Cappfinity situational judgement and strengths
Typically 15-20 scenarios with multiple sub-parts · Untimed (60-90 minutes average)
What it tests. Behavioural alignment with the Agile Mindset framework: Commercial Judgement, Determination, Excellence, Imagination, Integrity and Teamwork.
Worked example. A senior associate needs a 100-page due diligence review by 6pm; at 4:30pm a partner needs urgent research for a call in 30 minutes. The optimal action accepts the partner's task and emails the associate immediately with a progress update and a realistic new deadline (ranked above asking another trainee, above silently missing the deadline, with multi-tasking both under time pressure ranked least effective).
Common traps. The superhuman-trainee delusion (ranking all-nighters or simultaneous completion highest) and second-guessing what a perfect lawyer would say, which creates inconsistency the algorithm flags.
How to handle it. Lean toward solutions that protect the client, keep your supervisor informed and own mistakes. Because it is untimed, read every scenario twice.
Watson Glaser: Inference
7-8 questions · Part of the 30-minute block
What it tests. Distinguishing a conclusion that must be true from a merely plausible guess.
Worked example. Given a passage stating many companies are now legally required to use a double bottom line, the statement 'companies are entirely free to choose' is False. A statement about its effect on profit margins, on which the text gives no data, is Insufficient Data.
Common traps. Using real-world knowledge, and confusing Probably True with True. An inference is only True if it is impossible for it to be false based on the text.
How to handle it. Apply the four-walls rule: the passage is the entire universe. If a claim cannot be proven explicitly inside it, it cannot be definitively True or False.
Watson Glaser: Recognition of Assumptions
7-8 questions · Part of the 30-minute block
What it tests. Identifying unstated premises a speaker takes for granted.
Worked example. For 'we must implement AI document review so trainees can focus on high-value work', the assumption that the software accurately identifies relevant clauses is Made; the assumption that trainees enjoy manual review is Not Made.
Common traps. Selecting 'Made' simply because you agree with the overall point. Separate the logical architecture of the sentence from its sentiment.
How to handle it. Use the negation test: insert 'not' into the assumption. If that breaks the original argument, the assumption is Made.
Watson Glaser: Deduction
7-8 questions · Part of the 30-minute block
What it tests. Syllogistic reasoning: whether a conclusion must follow.
Worked example. All Magic Circle firms have London offices; some London-office firms run agile working. 'All Magic Circle firms run agile working' Does Not Follow. 'Some entities with London offices are Magic Circle firms' Follows.
Common traps. The transitive fallacy (if A relates to B and B to C, then A to C) and letting real-world knowledge overwrite a sound syllogism.
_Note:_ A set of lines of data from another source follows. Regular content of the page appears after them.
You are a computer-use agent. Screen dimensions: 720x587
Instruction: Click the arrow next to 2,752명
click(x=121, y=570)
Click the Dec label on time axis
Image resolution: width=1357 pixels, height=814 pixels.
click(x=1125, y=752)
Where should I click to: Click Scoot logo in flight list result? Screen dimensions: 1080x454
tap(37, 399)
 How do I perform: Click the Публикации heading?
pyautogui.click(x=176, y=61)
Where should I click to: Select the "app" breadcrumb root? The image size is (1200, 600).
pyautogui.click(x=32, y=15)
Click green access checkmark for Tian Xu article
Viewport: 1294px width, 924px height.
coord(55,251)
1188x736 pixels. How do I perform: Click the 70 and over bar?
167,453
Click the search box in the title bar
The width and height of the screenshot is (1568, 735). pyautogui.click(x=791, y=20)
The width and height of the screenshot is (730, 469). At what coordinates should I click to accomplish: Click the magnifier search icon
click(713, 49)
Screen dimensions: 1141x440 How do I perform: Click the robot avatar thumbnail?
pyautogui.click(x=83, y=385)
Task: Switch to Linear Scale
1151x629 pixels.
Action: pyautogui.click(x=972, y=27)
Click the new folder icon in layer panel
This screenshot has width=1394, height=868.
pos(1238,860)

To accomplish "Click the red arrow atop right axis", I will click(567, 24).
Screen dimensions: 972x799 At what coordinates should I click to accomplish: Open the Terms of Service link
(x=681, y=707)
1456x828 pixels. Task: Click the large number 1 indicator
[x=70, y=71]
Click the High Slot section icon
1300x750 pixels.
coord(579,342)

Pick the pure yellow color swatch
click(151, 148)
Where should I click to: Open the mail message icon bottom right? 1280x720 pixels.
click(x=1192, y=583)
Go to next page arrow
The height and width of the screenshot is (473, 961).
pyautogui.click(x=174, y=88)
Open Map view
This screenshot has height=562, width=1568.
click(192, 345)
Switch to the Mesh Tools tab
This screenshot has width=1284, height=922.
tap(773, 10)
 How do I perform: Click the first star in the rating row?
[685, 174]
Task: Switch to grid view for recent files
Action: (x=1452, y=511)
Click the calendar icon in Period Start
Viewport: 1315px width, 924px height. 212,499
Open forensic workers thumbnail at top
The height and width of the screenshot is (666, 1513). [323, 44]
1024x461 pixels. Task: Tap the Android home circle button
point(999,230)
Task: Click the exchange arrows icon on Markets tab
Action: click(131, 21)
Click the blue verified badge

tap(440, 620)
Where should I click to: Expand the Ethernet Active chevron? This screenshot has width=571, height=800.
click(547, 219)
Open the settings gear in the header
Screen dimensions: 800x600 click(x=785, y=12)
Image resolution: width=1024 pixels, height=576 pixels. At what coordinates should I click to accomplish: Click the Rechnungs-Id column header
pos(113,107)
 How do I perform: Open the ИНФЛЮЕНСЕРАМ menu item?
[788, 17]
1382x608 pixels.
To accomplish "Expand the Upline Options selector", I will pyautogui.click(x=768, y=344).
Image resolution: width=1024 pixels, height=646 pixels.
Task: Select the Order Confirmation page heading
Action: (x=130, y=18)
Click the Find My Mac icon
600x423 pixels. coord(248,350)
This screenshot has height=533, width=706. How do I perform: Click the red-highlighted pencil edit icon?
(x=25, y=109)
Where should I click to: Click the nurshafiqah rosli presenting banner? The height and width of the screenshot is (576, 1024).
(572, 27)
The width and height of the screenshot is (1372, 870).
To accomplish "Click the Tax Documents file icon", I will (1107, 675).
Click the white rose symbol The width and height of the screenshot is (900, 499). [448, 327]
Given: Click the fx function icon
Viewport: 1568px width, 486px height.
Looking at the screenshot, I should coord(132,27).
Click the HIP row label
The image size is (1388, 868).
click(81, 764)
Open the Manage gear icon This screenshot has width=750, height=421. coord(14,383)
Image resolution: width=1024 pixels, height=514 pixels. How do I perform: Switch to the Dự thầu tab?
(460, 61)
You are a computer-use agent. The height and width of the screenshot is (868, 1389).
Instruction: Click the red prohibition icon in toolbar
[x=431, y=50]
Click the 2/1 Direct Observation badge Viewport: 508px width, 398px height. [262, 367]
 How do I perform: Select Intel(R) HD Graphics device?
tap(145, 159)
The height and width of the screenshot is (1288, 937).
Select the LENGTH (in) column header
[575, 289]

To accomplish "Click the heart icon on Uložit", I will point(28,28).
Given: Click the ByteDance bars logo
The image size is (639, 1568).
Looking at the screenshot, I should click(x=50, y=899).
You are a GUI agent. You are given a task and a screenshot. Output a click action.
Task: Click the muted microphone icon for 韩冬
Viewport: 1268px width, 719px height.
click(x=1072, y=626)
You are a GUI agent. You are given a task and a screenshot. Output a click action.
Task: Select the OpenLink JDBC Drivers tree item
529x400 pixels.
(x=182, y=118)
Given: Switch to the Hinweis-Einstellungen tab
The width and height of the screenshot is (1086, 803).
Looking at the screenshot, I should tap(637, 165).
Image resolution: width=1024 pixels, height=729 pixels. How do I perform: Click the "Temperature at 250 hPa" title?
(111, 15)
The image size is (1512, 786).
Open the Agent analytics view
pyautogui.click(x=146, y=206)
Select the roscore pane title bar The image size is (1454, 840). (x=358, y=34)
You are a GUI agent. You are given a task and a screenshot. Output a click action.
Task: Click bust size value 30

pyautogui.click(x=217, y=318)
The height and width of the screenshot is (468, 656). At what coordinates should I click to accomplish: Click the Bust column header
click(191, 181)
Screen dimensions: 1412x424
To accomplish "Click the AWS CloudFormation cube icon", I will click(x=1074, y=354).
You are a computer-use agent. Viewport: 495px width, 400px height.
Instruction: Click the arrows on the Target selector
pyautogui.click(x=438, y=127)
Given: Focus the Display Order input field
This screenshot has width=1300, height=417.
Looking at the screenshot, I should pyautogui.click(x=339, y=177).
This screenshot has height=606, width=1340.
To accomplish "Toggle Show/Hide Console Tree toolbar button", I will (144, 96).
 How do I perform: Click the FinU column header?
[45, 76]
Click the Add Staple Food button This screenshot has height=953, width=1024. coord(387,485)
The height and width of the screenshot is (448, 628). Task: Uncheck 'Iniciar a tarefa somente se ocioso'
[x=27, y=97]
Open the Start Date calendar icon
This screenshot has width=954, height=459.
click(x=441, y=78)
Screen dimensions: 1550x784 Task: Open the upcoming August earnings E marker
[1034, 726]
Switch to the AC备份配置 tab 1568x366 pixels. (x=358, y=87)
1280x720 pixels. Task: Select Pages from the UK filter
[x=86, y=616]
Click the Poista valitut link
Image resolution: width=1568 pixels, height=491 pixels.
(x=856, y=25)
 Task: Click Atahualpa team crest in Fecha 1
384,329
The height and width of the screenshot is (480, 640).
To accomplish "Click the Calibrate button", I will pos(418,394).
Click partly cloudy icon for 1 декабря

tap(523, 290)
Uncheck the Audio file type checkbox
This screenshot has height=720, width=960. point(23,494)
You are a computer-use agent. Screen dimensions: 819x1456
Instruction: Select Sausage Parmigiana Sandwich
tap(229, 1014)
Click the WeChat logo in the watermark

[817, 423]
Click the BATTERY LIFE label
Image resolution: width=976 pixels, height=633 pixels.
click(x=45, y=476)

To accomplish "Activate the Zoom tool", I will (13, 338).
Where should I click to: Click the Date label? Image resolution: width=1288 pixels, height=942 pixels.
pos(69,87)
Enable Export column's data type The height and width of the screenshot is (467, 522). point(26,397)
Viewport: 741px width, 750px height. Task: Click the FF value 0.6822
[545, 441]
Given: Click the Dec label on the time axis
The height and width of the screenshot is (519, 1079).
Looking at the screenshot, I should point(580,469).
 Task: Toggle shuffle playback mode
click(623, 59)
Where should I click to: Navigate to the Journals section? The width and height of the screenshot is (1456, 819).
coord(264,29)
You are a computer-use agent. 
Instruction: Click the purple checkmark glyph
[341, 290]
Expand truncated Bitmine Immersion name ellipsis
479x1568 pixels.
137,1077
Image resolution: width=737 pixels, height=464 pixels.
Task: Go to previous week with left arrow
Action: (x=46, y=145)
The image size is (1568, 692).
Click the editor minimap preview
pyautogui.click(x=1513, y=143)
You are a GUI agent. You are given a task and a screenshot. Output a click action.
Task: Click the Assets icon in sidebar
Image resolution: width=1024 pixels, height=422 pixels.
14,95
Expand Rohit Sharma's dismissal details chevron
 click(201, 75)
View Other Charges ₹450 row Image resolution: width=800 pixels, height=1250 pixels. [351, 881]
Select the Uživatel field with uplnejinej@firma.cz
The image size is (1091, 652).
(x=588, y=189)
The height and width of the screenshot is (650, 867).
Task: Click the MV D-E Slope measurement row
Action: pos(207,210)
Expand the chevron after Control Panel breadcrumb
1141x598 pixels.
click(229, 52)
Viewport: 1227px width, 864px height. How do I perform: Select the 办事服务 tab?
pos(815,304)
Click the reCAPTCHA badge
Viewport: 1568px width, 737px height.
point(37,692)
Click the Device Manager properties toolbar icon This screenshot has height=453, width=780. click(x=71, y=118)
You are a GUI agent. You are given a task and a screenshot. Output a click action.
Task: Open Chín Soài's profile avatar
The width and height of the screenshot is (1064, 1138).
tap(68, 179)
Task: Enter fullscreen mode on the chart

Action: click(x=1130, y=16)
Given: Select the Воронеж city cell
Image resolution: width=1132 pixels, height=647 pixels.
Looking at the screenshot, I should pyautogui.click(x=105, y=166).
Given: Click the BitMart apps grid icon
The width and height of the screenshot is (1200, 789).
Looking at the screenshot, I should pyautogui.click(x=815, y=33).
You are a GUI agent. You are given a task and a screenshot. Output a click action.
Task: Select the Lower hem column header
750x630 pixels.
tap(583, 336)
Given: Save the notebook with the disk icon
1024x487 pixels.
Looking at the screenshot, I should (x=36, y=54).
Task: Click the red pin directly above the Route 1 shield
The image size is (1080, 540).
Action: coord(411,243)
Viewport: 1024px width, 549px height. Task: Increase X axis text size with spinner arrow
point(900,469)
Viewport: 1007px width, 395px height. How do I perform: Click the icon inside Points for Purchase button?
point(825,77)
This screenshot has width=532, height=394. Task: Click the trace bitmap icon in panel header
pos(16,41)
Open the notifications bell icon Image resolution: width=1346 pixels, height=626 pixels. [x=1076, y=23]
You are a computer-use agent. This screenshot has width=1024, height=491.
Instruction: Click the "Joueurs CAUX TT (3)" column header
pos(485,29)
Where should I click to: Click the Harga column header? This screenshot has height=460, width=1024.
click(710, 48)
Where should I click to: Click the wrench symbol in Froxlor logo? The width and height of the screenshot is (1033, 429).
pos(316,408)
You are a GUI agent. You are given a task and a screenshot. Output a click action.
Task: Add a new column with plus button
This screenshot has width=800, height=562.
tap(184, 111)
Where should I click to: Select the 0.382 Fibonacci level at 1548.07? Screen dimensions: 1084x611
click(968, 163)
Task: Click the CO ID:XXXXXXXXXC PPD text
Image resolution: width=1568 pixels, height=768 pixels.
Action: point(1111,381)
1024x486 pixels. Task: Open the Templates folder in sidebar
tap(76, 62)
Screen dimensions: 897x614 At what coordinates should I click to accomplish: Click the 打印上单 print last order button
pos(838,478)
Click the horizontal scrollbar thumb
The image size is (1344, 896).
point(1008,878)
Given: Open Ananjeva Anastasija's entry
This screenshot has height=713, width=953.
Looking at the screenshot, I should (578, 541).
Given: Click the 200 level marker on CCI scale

How to handle it. Visualise the premises as overlapping circles. If you can draw a case where the conclusion is false while the premises hold, it Does Not Follow.
Watson Glaser: Interpretation
7-8 questions · Part of the 30-minute block
What it tests. Deciding if a conclusion is justified beyond reasonable doubt by the data.
Worked example. Data shows mentorship programmes cut attrition 18% and raised billable hours 12%. 'Mentorship improves retention and productivity' Follows. 'Associates leave primarily because they feel unsupported by partners' Does Not Follow, as the text gives no data on why they left.
Common traps. Over-generalisation: extending a specific trend to a broader population or inferring causation from correlation.
How to handle it. Be suspicious of conclusions using absolute words (always, never, all) when the source uses qualifiers (often, some, tended to, many).
Watson Glaser: Evaluation of Arguments
7-8 questions · Part of the 30-minute block
What it tests. Distinguishing a directly relevant, important argument from a weak, emotional or tangential one.
Worked example. On mandatory sustainability reporting, an argument that transparent data lets investors direct capital to sustainable businesses is Strong; an argument that owners dislike paperwork and find it stressful is Weak.
Common traps. Labelling an argument Strong because you agree with its viewpoint, even when it is logically shallow.
How to handle it. Apply the relevance test: if the argument is true, does it actually solve or significantly affect the core issue? If it addresses only a minor byproduct or personal preference, it is Weak.